Ces entreprises à la barbe blanche vous étonneront par leur longévité!

Dans un monde qui promeut sans cesse l'innovation et qui se caractérise notamment par un accent porté sur la rapidité et l’éphémère, la présence et, on doit le dire, la résilience de certaines petites et moyennes entreprises ont de quoi épater! De fait, les statistiques jouent contre la majorité des PME, s'il faut en croire Statistique Canada, qui estime que 80 % de ces PME auront survécu après une année d'exercice. Ce pourcentage chute à près de 72 % après deux années, et on évalue de manière générale qu'une PME sur deux passera le cap des cinq années. C'est peu...

Les HénokiensToutefois, certaines de ces PME méritent tout notre respect, et l'on s'inclinera bien bas devant les membres de l'associations des Hénokiens, ce regroupement d'entreprises familiales séculaires, voire même parfois millénaires! Les Hénokiens tirent leur nom du patriarche biblique Hénoch qui, aux dires de l'Ancien Testament, aurait vécu 365 ans et engendra un fils, Mathusalem, qui surpassa presque trois fois son père en âge!

Cette amicale d'entreprises et d'entrepreneurs comprend, on le devine, peu de membres. Ils sont, à ce jour, seulement 46, du fait des critères très sélectif afin d'accéder à ce respectable cénacle : il faut minimalement avoir deux siècles d'activité, être toujours et majoritairement détenue et dirigée par les descendants du fondateur et, finalement, présenter un bilan de santé, financière s'entend, positif.

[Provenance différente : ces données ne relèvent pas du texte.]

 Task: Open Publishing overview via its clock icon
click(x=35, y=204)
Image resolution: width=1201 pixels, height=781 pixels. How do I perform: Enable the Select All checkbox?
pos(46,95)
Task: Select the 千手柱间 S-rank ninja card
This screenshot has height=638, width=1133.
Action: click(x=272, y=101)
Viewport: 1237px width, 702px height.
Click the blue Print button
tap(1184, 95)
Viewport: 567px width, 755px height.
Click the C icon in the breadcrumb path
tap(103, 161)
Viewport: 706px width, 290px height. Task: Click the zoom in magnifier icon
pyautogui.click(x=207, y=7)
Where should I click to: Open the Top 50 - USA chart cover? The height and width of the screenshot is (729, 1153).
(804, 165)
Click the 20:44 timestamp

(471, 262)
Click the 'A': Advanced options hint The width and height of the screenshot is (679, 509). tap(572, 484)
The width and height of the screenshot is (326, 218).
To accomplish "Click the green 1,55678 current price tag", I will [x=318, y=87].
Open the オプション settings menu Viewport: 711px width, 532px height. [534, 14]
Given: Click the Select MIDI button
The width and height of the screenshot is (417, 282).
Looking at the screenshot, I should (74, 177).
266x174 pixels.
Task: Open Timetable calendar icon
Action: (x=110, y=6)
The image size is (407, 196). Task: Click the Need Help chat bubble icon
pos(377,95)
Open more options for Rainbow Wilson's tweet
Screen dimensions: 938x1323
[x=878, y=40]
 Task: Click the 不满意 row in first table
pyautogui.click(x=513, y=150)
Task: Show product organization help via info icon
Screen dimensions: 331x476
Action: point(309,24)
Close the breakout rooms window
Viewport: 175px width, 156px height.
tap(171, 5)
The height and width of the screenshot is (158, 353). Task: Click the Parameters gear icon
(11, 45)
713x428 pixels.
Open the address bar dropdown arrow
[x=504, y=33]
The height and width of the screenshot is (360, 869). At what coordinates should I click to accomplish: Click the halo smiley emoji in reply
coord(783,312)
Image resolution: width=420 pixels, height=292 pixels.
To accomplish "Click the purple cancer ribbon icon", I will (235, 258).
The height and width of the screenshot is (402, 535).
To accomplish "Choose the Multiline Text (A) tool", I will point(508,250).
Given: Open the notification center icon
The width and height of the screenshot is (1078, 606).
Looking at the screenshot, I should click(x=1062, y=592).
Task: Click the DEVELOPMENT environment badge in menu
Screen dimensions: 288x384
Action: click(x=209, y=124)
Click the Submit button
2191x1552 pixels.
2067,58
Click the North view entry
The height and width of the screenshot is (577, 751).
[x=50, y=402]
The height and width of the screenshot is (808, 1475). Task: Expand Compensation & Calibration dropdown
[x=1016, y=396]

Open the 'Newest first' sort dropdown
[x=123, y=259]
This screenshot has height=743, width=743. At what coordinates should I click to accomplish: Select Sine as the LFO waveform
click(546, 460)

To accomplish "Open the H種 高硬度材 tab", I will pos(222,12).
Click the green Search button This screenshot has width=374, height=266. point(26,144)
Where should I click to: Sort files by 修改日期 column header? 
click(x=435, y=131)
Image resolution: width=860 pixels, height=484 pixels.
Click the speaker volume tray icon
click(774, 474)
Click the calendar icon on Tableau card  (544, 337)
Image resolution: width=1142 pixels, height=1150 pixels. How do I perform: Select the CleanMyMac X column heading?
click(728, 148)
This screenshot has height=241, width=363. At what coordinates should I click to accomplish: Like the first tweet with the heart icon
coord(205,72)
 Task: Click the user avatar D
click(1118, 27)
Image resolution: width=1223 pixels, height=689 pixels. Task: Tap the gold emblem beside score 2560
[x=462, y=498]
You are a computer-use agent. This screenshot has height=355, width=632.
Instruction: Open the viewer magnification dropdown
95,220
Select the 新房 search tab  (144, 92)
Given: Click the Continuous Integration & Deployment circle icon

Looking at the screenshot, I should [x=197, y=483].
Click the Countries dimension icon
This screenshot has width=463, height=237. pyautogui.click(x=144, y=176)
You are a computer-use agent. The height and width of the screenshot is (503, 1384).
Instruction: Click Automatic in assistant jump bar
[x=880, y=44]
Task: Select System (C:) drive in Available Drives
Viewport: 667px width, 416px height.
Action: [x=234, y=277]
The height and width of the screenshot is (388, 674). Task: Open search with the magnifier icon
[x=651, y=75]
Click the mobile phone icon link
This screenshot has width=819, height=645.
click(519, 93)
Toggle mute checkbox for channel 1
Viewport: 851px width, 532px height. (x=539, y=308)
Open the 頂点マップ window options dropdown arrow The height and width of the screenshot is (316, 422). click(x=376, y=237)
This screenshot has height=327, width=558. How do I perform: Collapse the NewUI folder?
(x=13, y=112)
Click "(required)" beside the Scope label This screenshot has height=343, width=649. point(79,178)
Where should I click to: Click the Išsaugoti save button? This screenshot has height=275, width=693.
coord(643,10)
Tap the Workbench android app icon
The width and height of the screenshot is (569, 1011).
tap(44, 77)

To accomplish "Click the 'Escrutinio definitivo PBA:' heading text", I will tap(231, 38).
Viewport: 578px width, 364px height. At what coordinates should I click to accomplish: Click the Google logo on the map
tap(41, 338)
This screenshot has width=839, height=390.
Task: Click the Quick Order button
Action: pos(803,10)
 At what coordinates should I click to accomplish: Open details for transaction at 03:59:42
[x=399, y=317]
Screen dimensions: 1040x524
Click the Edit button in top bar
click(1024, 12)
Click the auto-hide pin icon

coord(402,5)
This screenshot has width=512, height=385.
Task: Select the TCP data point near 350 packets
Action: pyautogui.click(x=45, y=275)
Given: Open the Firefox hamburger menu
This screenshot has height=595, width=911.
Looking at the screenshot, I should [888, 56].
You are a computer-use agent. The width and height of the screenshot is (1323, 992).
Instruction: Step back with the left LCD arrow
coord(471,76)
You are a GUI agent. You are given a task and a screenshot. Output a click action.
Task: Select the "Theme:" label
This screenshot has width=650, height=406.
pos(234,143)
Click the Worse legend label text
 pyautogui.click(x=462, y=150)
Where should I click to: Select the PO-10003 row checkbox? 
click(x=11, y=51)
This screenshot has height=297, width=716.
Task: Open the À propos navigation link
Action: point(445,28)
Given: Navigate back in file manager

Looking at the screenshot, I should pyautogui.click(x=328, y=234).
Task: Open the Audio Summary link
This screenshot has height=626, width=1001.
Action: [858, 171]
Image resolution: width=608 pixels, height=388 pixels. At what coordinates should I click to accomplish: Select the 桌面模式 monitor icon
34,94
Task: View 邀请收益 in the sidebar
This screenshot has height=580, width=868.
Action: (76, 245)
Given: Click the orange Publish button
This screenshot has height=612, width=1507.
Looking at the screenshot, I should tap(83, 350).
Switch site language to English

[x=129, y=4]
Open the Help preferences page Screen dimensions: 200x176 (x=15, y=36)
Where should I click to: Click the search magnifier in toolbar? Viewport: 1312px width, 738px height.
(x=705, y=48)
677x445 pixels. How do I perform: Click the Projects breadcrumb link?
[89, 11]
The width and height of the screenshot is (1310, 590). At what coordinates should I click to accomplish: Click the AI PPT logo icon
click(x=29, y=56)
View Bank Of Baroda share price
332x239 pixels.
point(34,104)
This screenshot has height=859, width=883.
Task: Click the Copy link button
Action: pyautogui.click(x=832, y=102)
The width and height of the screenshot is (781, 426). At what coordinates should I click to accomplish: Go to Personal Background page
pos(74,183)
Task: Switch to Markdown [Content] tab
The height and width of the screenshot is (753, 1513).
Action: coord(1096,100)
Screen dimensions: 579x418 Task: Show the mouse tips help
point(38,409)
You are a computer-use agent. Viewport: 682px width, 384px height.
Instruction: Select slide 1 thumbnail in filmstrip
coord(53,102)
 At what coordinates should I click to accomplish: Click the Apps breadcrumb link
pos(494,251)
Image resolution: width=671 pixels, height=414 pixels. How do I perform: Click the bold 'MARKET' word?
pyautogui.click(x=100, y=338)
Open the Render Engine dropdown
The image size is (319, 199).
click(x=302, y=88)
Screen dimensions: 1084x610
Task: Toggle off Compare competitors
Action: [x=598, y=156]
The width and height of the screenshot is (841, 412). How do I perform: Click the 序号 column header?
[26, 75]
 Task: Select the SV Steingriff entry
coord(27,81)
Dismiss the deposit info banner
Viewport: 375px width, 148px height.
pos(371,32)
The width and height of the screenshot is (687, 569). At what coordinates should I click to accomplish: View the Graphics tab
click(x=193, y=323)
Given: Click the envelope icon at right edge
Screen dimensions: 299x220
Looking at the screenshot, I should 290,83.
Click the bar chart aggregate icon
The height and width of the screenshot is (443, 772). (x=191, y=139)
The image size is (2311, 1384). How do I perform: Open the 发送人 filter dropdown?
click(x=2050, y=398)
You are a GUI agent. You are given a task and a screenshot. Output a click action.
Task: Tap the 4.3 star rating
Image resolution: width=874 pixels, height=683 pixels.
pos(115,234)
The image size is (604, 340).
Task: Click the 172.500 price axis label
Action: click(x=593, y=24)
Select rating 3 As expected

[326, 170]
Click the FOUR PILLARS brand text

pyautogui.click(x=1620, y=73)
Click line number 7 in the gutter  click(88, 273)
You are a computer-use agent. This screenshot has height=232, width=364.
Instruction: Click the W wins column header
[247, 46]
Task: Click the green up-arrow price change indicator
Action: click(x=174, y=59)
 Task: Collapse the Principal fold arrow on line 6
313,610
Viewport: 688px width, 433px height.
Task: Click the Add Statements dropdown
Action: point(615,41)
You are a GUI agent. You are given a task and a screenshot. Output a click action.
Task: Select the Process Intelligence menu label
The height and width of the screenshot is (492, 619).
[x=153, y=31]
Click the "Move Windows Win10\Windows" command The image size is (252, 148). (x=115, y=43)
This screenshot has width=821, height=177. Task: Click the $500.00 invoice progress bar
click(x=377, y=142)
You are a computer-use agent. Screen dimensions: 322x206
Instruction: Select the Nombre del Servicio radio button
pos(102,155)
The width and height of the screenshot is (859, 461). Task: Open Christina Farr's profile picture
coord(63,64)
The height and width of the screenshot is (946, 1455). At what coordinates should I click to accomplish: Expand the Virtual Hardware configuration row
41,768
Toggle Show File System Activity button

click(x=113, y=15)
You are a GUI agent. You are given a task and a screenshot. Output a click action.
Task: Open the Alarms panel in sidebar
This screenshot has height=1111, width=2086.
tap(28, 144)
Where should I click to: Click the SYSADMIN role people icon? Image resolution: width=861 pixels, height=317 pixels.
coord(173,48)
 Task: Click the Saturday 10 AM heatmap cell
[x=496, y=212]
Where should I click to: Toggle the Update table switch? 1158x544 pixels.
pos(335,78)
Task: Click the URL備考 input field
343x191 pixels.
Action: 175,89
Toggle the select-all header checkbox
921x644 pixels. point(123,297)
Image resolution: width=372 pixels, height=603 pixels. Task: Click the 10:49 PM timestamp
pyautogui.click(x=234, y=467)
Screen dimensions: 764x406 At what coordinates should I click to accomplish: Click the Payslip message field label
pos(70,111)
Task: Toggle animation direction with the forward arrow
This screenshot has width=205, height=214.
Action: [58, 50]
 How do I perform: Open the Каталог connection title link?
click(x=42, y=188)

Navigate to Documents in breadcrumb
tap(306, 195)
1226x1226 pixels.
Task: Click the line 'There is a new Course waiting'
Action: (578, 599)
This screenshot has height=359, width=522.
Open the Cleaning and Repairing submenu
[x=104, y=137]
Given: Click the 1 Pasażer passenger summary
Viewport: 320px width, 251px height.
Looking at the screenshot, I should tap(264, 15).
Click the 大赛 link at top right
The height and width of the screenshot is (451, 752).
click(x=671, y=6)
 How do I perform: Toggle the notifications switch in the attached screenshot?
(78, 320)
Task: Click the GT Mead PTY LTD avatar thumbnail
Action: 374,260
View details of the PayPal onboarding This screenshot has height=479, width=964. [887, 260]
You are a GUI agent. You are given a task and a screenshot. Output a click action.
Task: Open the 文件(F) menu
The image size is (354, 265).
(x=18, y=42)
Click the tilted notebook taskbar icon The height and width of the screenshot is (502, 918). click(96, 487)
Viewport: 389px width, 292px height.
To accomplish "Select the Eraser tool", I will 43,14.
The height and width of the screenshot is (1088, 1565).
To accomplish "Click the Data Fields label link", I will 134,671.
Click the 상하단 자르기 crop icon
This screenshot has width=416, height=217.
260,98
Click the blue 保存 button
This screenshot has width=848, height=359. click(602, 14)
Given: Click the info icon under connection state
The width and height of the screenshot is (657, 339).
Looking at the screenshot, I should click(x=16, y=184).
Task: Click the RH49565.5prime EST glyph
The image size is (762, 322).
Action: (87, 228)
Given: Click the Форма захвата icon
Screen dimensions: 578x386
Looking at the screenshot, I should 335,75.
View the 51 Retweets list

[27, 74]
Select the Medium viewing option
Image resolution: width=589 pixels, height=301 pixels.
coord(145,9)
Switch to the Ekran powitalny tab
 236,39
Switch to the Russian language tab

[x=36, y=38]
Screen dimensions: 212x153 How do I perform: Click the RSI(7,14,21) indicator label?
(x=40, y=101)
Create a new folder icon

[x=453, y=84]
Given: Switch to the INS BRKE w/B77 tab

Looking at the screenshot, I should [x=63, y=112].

Lorsque l'on examine attentivement la liste des membres de ce club sélect, et notamment la nationalité de ces derniers, un constat s'impose de lui-même, à savoir la forte présence d'entreprises familiales italiennes, françaises et japonaises. Comment expliquer un tel fait? Une hypothèse est avancée par Christophe Viellard, président de Viellard Migeon & Cie (220 ans au compteur) et ancien président des Hénokiens, dans les pages du Journal de l'économie¹ : « Le Japon, du fait d’une culture et d’une histoire multiséculaires, à l’instar de l’Italie ou de la France, sont des territoires particulièrement favorables aux entreprises répondant à nos critères. L’Italie et la France, pays latins et catholiques, manifestent culturellement une fidélité plus grande à la famille et à ses valeurs. Les pays anglo-saxons donnent moins d’importance à la nécessité de transmettre le « capital social familial » aux générations futures. Or les Hénokiens célèbrent avant tout l’union de la famille et de l’entreprise, raison pour laquelle la proportion de candidats issus de pays anglo-saxons est un peu plus faible. »¹

Le cas japonais mérite cependant d'y consacrer quelques lignes supplémentaires, tant il est remarquable. Le Japon est reconnu pour la longévité de ses habitants, notamment ceux provenant de l'île d'Okinawa. Hoshi Ryokan², qui célébrera en 2017 ses treize siècles d'existence, s'inscrit sans conteste dans le même état d'esprit, puisque cette auberge est encore gérée aujourd'hui par les membres de la 46e génération de Hoshi, la famille à l'origine de l'entreprise (voir la vidéo en tête d'article). Et n’eut été d'un dépôt de bilan il y a une décennie, l'entreprise de construction Kongo Gumi, spécialisée dans l'érection de temples bouddhistes, aurait raflé sans problème la palme de l'entreprise la plus âgée. Fondée en 578, Kongo Gumi a été rachetée par un concurrent en 2006, après 1428 ans d'existence!

Une fois de plus, comment peut-on expliquer la résilience de ces entreprises familiales nippones? Tel que le rapporte Emily Tamkin dans son article publié sur le site Internet Slate.com (lire son article « Keeping It in the Family »), deux facteurs contribueraient à la chose. Dans un premier temps, la persistance du droit de primogéniture (c'est à dire la transmission, plutôt que le fractionnement, du patrimoine à l'aîné) au pays du Soleil levant, aura historiquement permis de conserver les entreprises concernées aux mains d'un seul héritier, la mettant ainsi à l'abri des tensions entre les enfants survivants. Dans un deuxième temps, la pratique de l'adoption à l'âge adulte, pratique toute japonaise, aura aussi offert aux entrepreneurs vieillissants la possibilité de transmettre l'entreprise à une personne qualifiée et désireuse d'en reprendre les rênes, plutôt que de la remettre à des enfants naturels ayant plus ou moins la bosse des affaires.

Chapeau bas, donc, à ses entreprises qui ont littéralement su traverser les âges!

¹ Lire « Christophe Viellard, Les Hénokiens : "La famille, meilleur mode de transmission d’une entreprise" ».

² Ryokan est un mot japonais qui se traduit par « auberge ».